• [Your task]:
Reproduce the items below word for word, from the line containing "View Original Photo (29, 924)" through the line containing "MŠ Mrsklesy (78, 2165)", including both of those lines. Leave out the pictures.

• [Given information]:
########################################

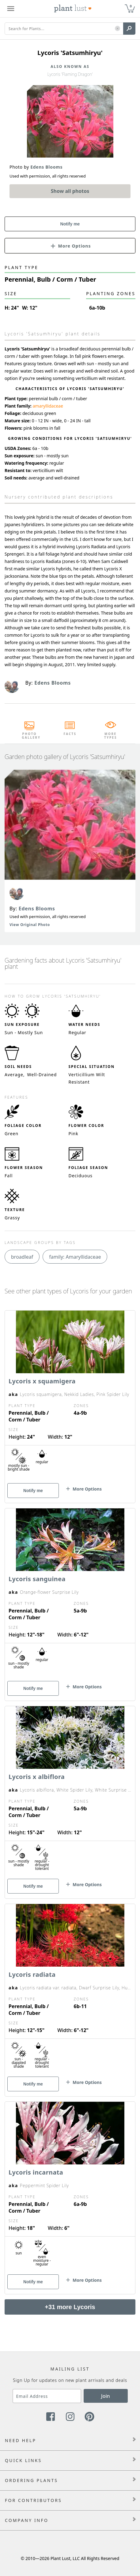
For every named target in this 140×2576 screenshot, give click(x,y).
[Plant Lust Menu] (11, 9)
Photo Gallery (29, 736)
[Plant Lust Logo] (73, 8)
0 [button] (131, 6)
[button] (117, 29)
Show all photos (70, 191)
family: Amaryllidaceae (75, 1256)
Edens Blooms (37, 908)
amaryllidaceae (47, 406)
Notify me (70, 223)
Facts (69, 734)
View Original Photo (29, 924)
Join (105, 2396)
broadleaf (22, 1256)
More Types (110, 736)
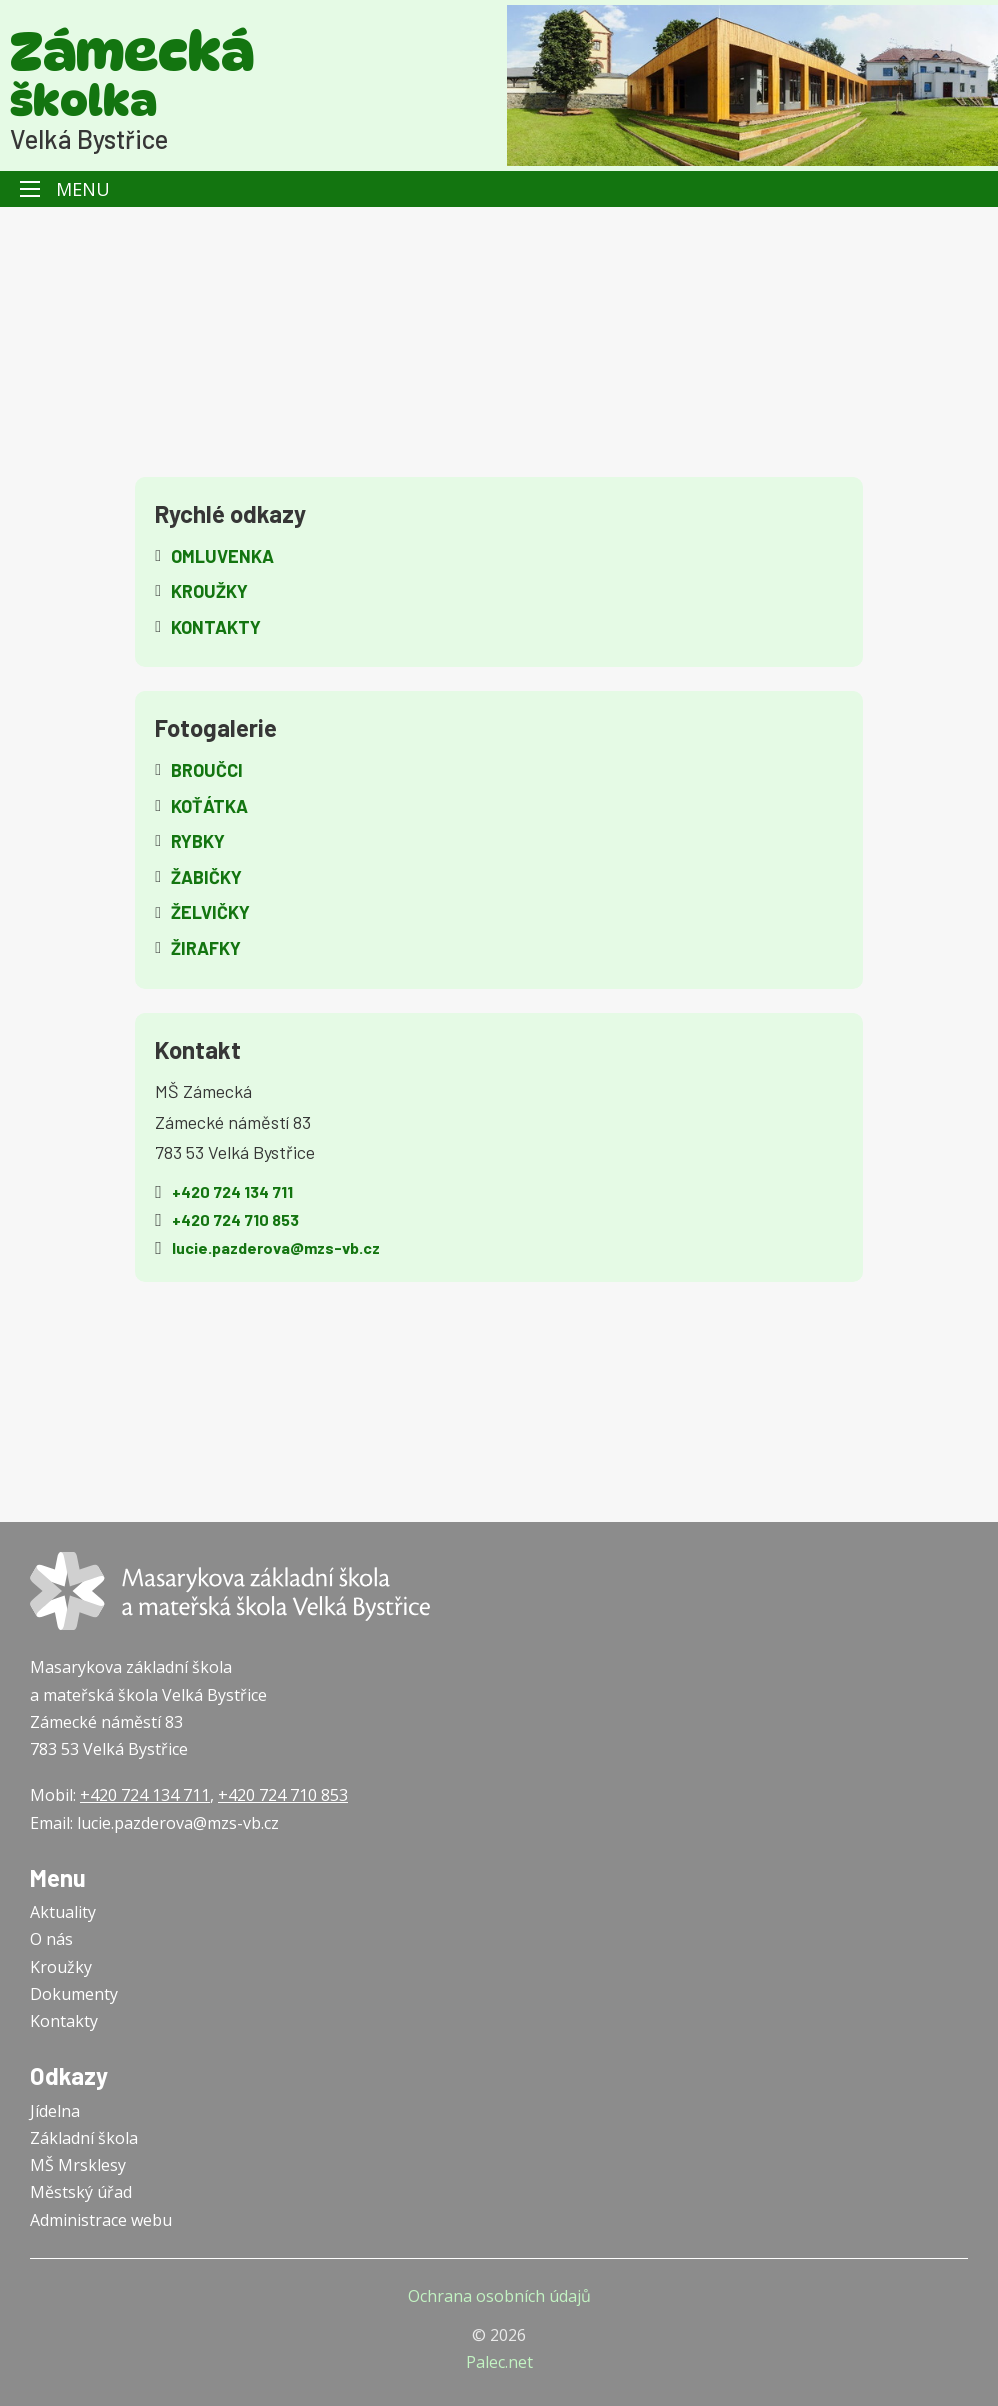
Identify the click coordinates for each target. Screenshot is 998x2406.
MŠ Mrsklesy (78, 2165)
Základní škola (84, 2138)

########################################

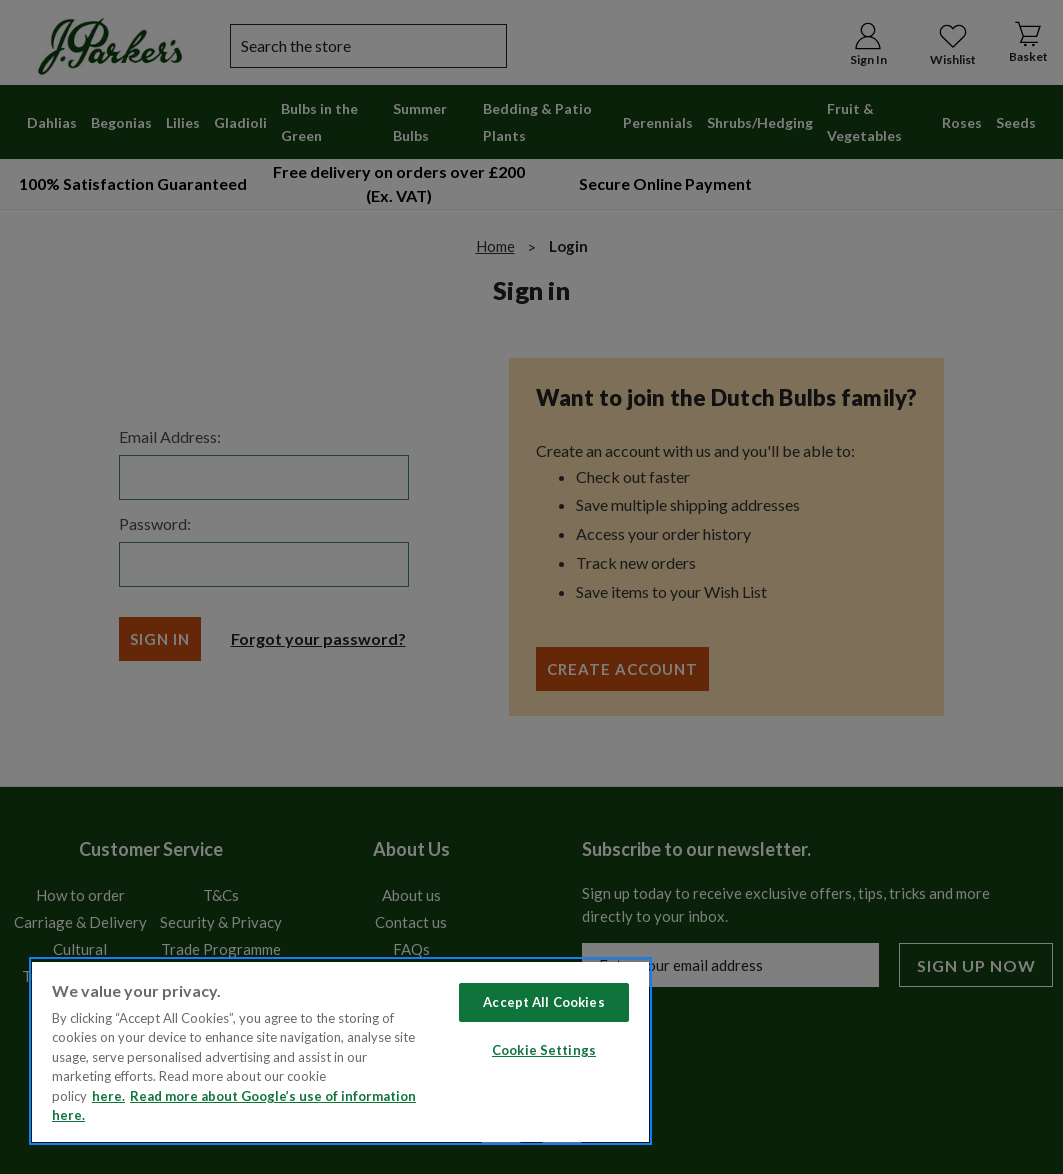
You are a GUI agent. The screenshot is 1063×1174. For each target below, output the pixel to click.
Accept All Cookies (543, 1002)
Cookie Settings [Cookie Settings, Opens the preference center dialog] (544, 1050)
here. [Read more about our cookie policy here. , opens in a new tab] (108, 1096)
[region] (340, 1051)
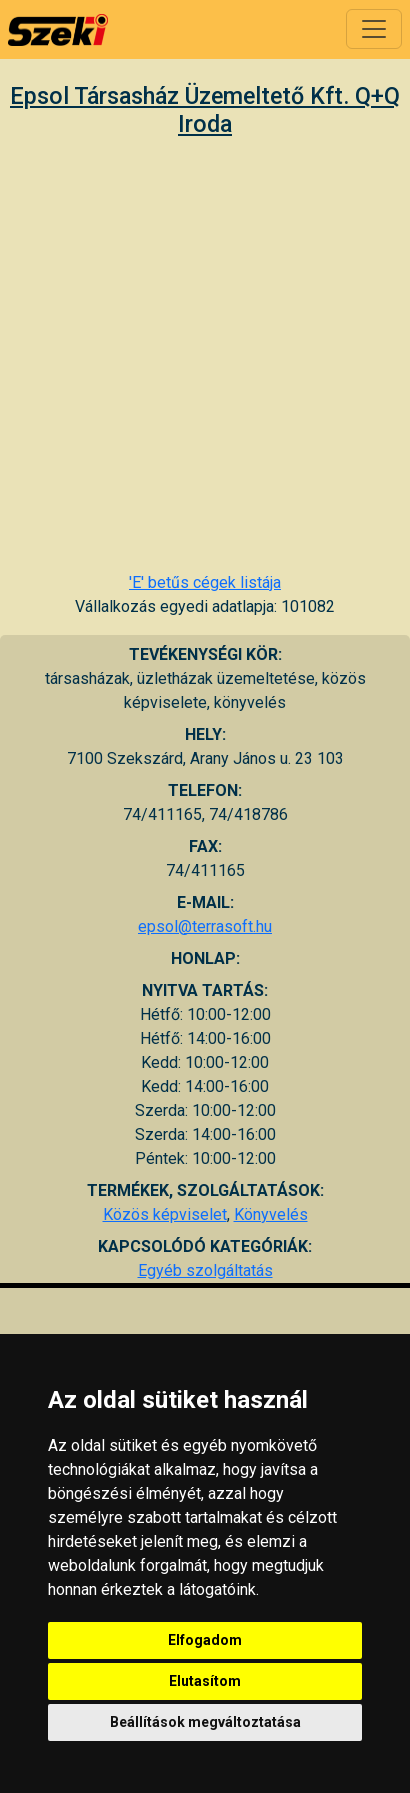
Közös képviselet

########################################

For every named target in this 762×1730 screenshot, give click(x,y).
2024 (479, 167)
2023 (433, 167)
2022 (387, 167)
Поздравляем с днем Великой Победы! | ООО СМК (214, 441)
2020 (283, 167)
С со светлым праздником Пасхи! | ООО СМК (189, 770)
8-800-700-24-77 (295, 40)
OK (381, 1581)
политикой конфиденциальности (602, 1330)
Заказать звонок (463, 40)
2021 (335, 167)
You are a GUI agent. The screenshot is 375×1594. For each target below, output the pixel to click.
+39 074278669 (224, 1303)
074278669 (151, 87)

########################################

• [The answer]:
View Original Photo (29, 924)
Join (105, 2396)
broadleaf (22, 1256)
More Types (110, 736)
Identify the click coordinates for each target. Screenshot is 998x2406.
MŠ Mrsklesy (78, 2165)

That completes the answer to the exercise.